I leave my switchblade open beneath my pile of clothes, and then I shovel the burnt food onto a couple of plates. Finally I pour coffee. I watch the steam rise before I put everything onto a tray, and carry it into the bedroom.
“Hey, babe.”
Chapter Forty-Nine
I deserve a fucking Oscar for the way I pushed my acid back into my stomach and ate that food with a smile on my face. Benefits of having the shit kicked out of you by your parents and classmates, I guess. You get good at hiding the hurt.
“That was good.” She smiles at me, and I feel sick. “What do you wanna do now?”
There’s an invitation in her words, but I’ve got my own. “Let’s take a walk. It’s beautiful out right now.”
That’s no lie. The sun close to dawn is like a hug from a friend, not the punch in the face it becomes later in the day.
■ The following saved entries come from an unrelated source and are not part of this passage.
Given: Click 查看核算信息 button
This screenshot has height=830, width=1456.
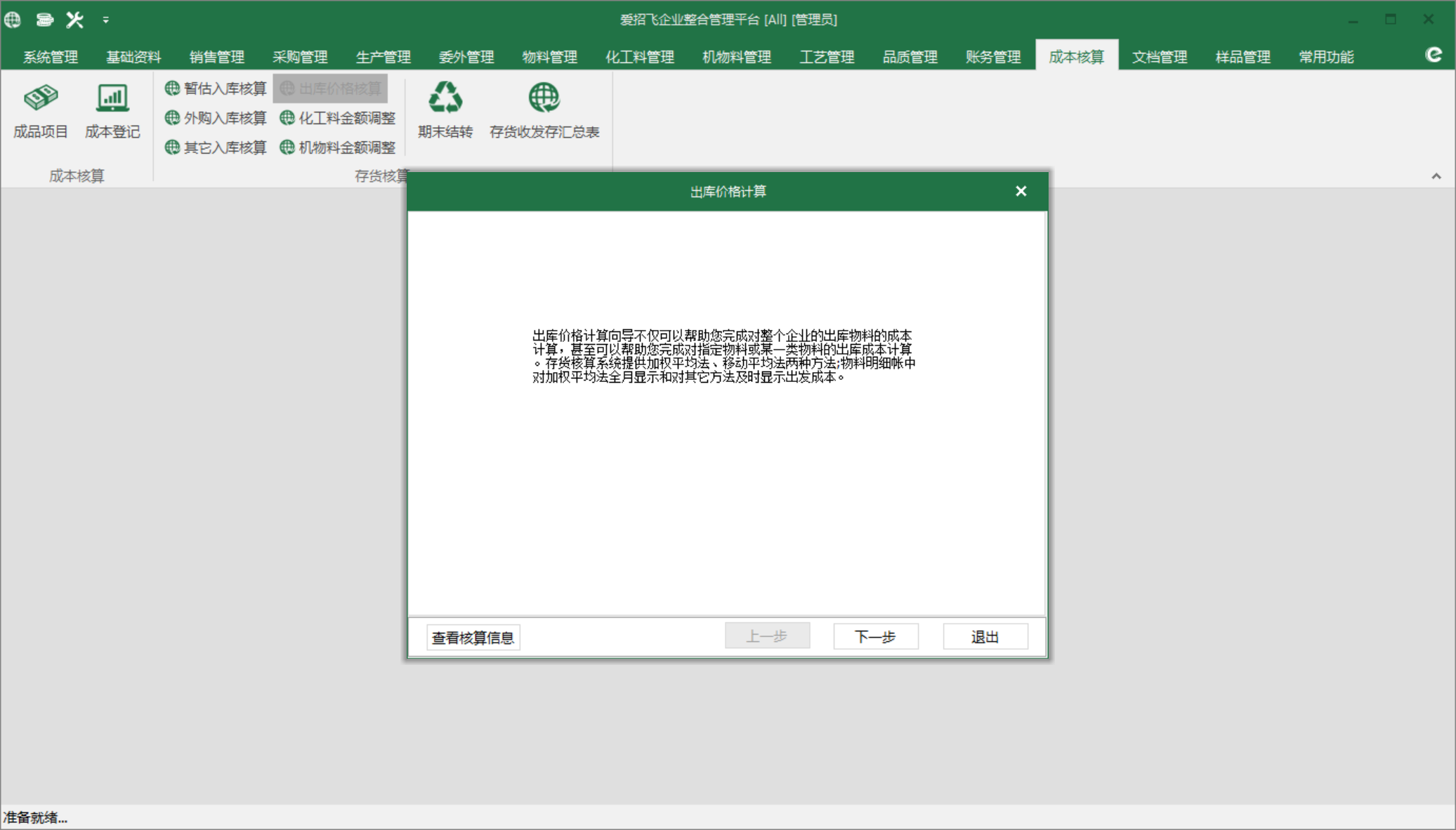Looking at the screenshot, I should coord(475,637).
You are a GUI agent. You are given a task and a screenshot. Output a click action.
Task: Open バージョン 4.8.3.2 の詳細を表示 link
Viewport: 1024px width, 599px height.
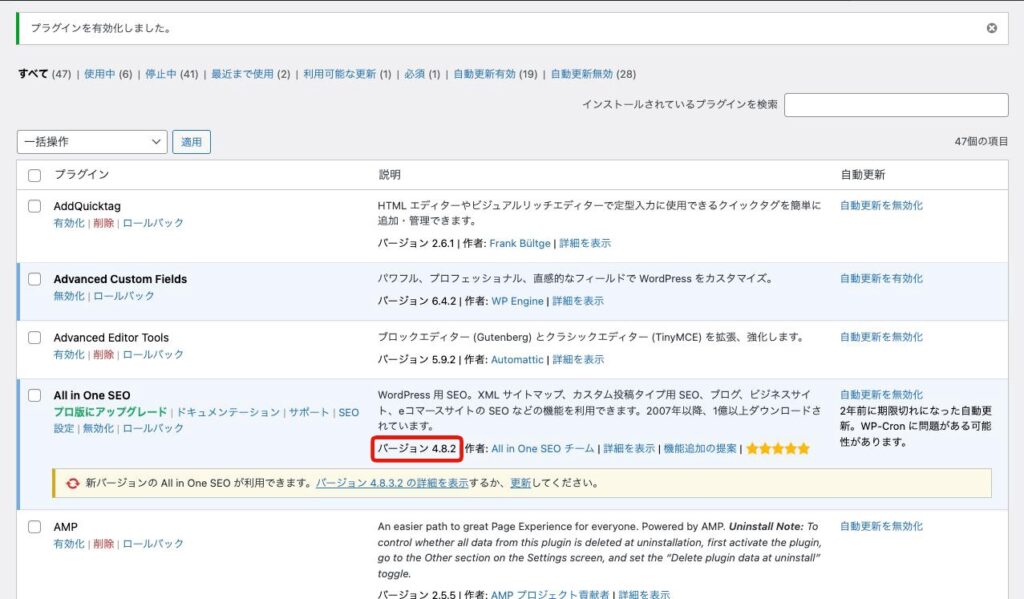coord(392,483)
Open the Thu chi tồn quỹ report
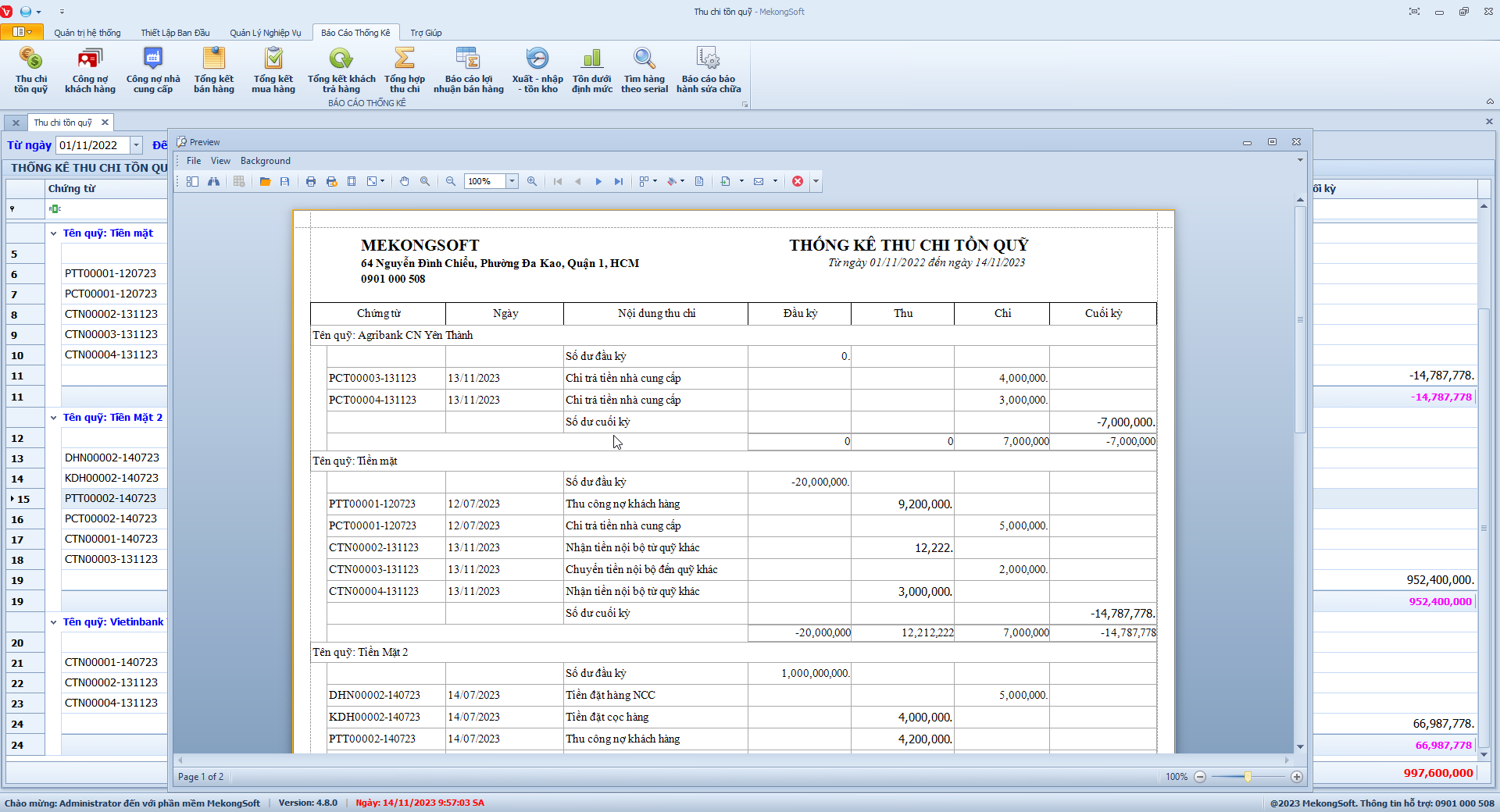Viewport: 1500px width, 812px height. pyautogui.click(x=30, y=69)
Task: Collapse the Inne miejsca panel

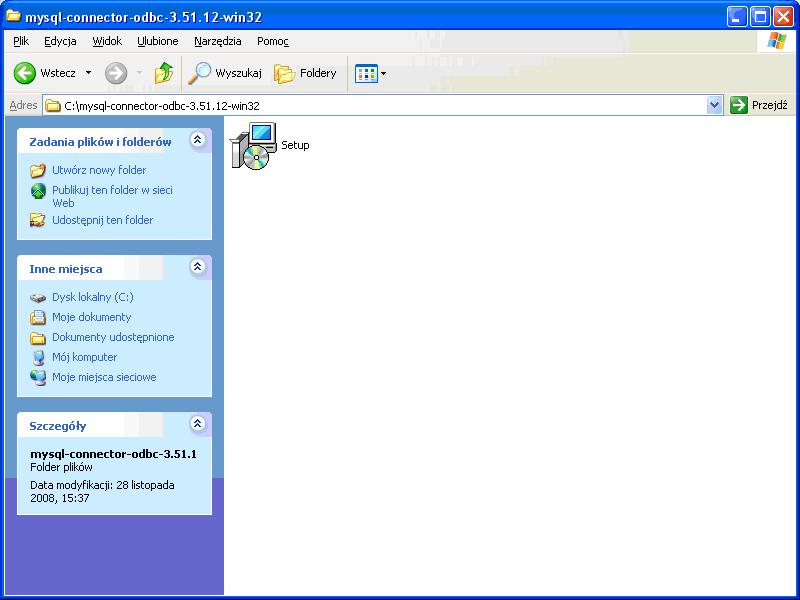Action: 197,267
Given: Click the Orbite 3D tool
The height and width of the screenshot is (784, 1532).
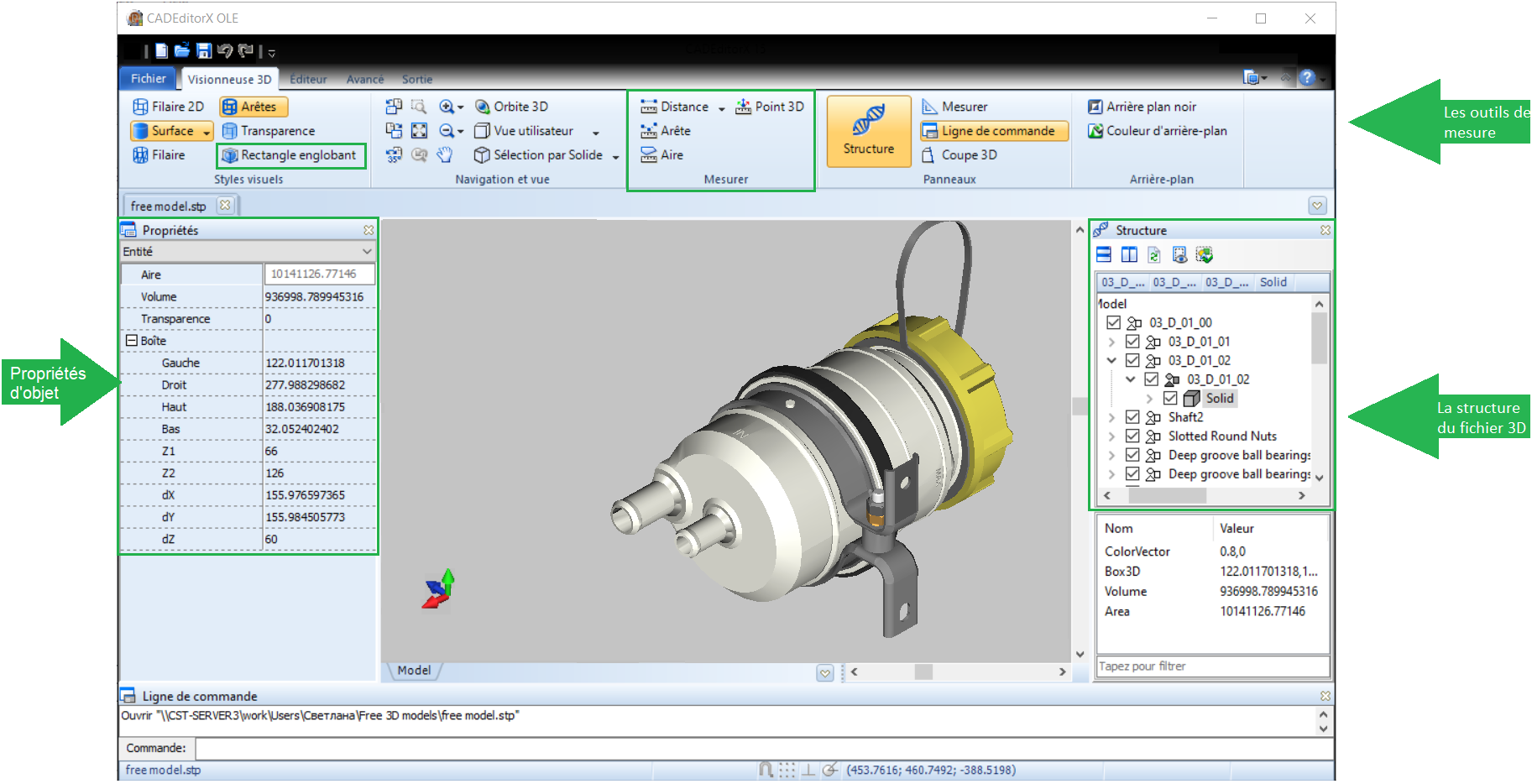Looking at the screenshot, I should pos(511,107).
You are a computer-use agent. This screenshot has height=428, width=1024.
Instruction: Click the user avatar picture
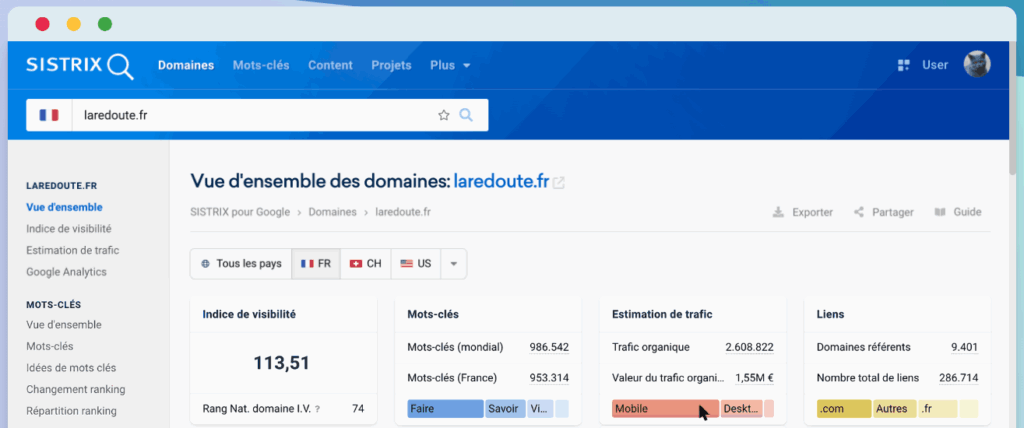click(976, 65)
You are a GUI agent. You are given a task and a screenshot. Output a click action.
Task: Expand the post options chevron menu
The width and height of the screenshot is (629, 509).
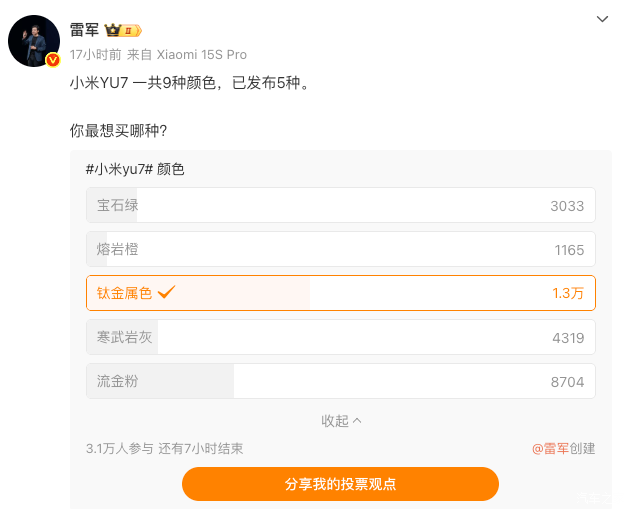point(602,19)
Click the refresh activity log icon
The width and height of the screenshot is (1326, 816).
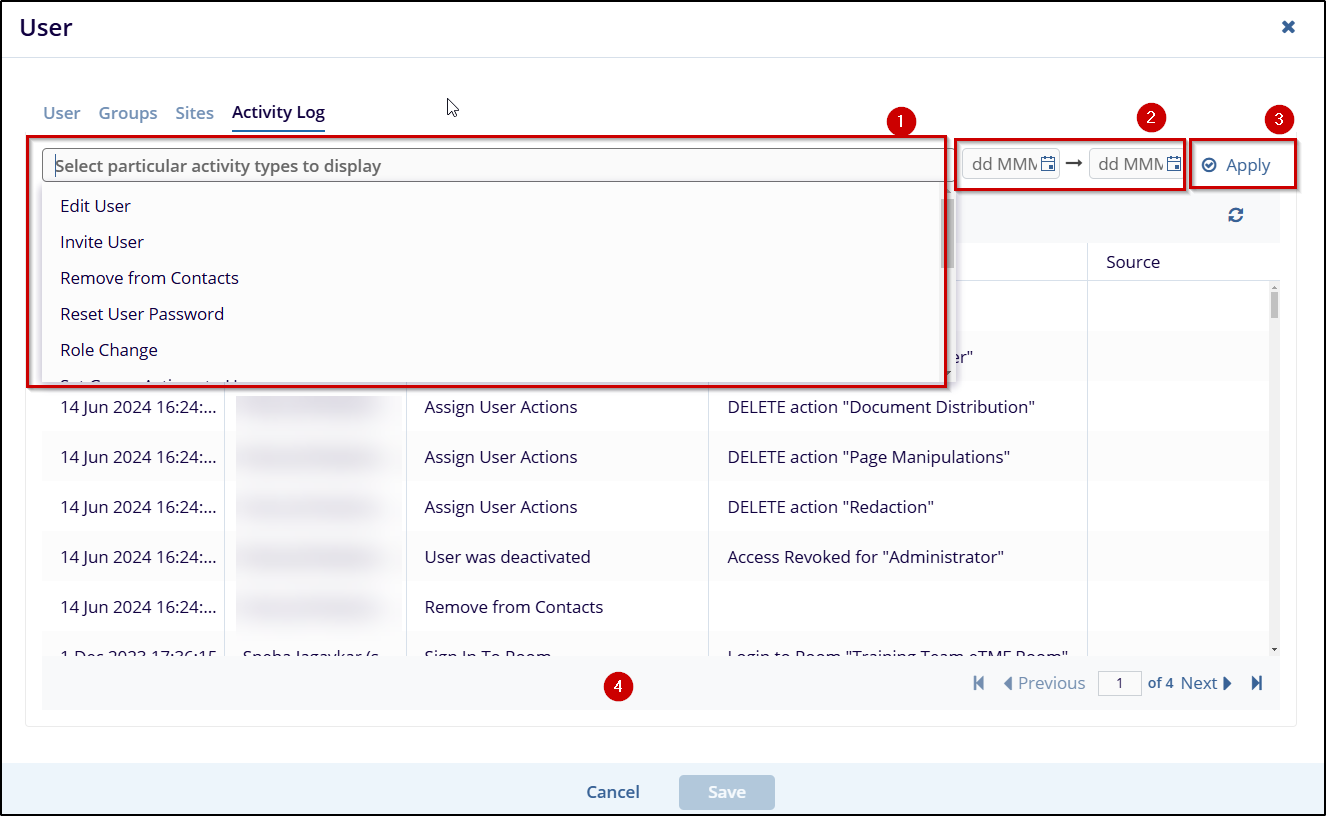point(1235,215)
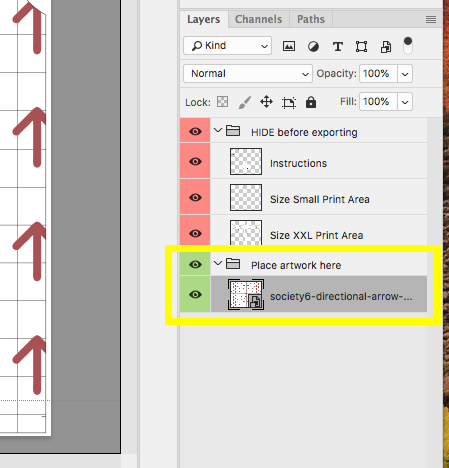Screen dimensions: 449x468
Task: Hide the Instructions layer
Action: click(x=195, y=161)
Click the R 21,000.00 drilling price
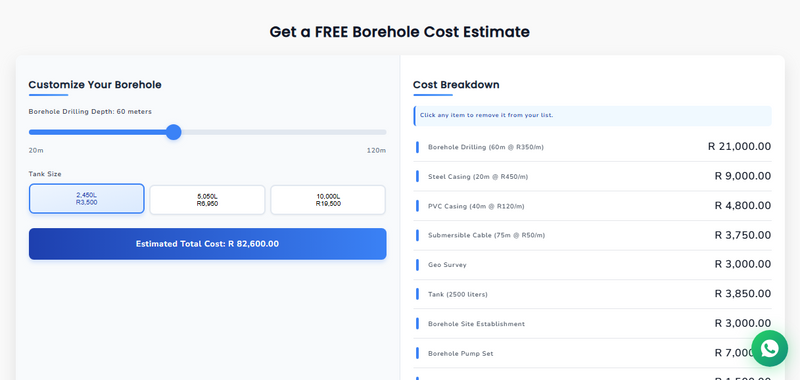The height and width of the screenshot is (380, 800). [739, 147]
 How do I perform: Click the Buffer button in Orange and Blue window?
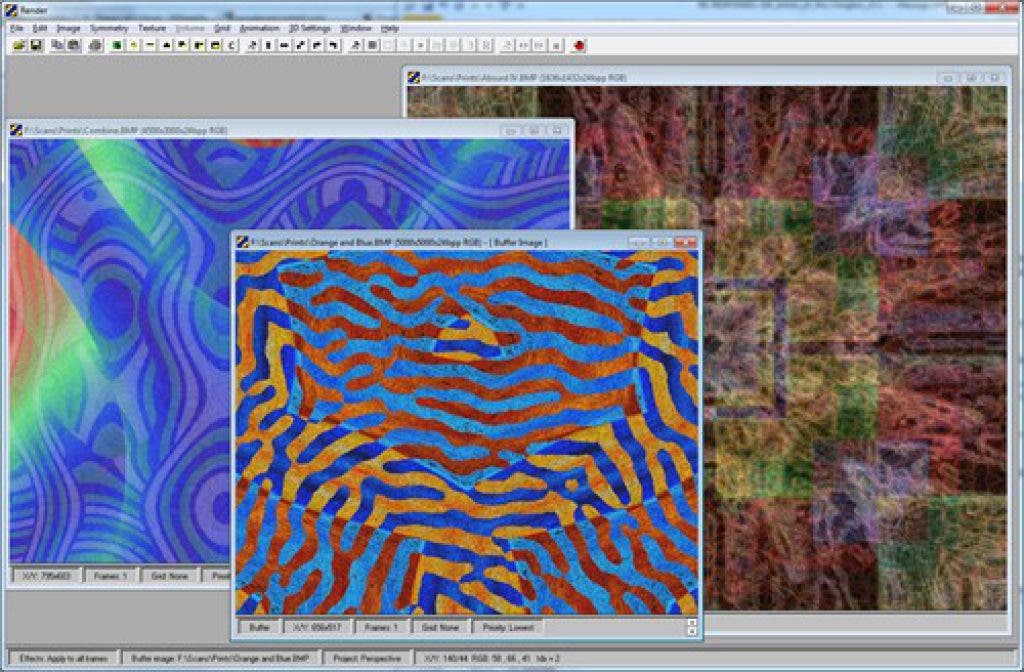(x=259, y=627)
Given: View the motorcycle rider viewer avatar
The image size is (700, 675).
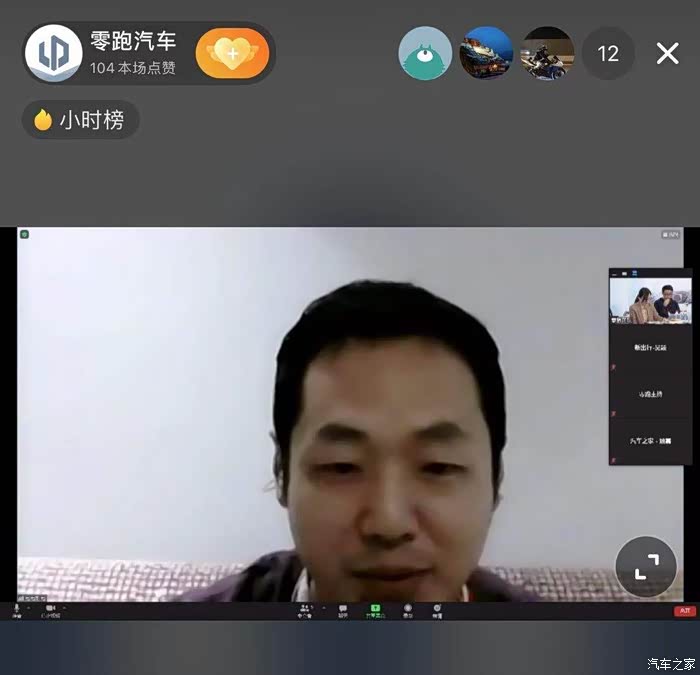Looking at the screenshot, I should coord(547,53).
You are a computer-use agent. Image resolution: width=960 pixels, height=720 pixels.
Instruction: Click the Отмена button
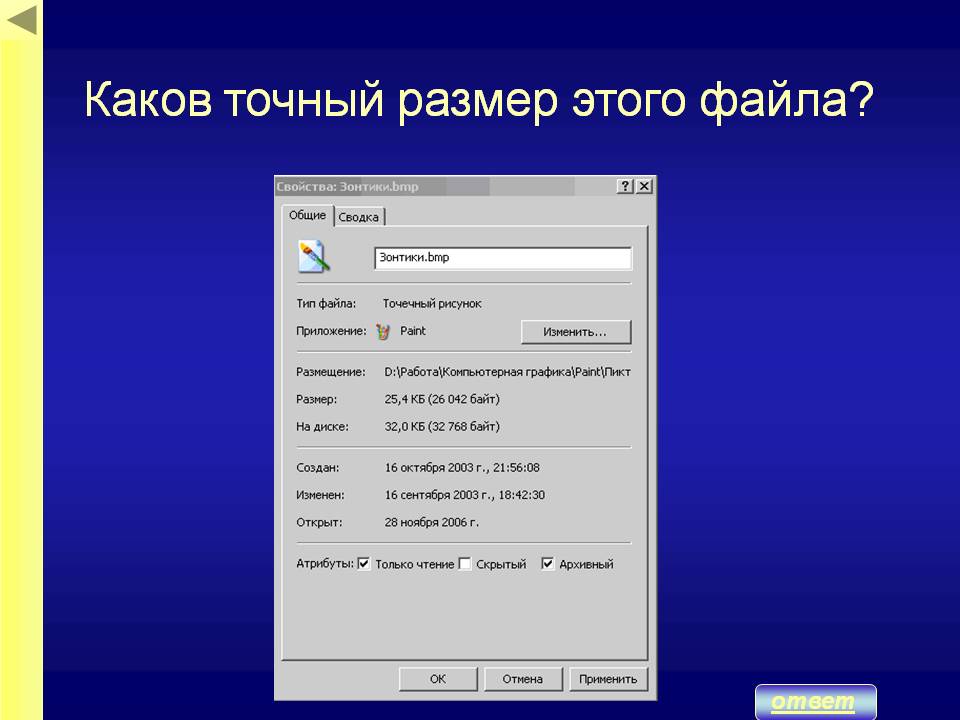[522, 679]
“Sounds good. Do you remember where my clothes are?”
Yeah, I fucking remember. “This way.”
I offer her a hand so that I can make sure I’m behind her as I playfully steer her towards the kitchen. I pull my boxers and jeans on first, then my boots. She starts top down. My switchblade is a few inches from my hand, hidden beneath my t-shirt. She begins to tie her laces. It’s time to ask.